GIVEN EXERCISE »
Check each statement against the economics exam review below, answering yes or no and quoting the deciding words: 1. The U.S. dollar is given as an example of fiat money. 2. The review lists four tools the Federal Reserve can use in monetary policy. 3. Reserve requirements are described as the interest rate charged on short-term loans.

=== EXCERPTED TEXT ===

Economics Final Exam Review
define & explain: fiat currency, commodity bank currency, commodity currency
- Fiat Currency: In this respect, unlike currencies backed by gold or silver, fiat money does not have any intrinsic value (e.g., paper money and much coinage). The U.S. dollar is an example of fiat money. - Commodity bank currency:Many currencies have consisted of bank-issued notes which have no inherent physical value, but which may be exchanged for a precious metal, such as gold. - Commodity currency: Most commodities that are tied to currencies are natural resources such as gold, oil timber and other minerals.
Explain the 2 tools the Government/Dept. of the Treasury can use as they engage in Fiscal Policy.
- Taxes influence the economy by determining how much money the government has to spend in certain areas and how much money individuals have to spend. - Spending is used as a tool for fiscal policy to drive government money to certain sectors that need an economic boost.
determinants of demand (things that causes a change in, rather than a movement along)
- The price of the good or service. - Prices of related goods or services. These are either complementary (purchased along with) or substitutes (purchased instead of). - Income of buyers. - Tastes or preferences of consumers. - Expectations.
How does price discrimination benefit producers and consumers?
- allows an unprofitable business to avoid going bankrupt - some groups benefit from cheaper prices - avoid congestion - investment
3 tools the federal reserve can use they engage in monetary policy
- discount rate- the interest rate charged by Federal Reserve Banks to depository institutions on short-term loans. - reserve requirements- the portions of deposits that banks must maintain either in their vaults or on deposit at a Federal Reserve Bank. - open market operations- Open market operations involve the buying and selling of government securities.

=== SOURCE MATERIAL ===

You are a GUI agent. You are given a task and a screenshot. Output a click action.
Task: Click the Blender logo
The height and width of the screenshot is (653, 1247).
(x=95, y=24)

===

TASK ANSWER »
1. Yes: "The U.S. dollar is an example of fiat money."
2. No: "3 tools the federal reserve can use they engage in monetary policy"
3. No: "reserve requirements- the portions of deposits that banks must maintain either in their vaults or on deposit at a Federal Reserve Bank."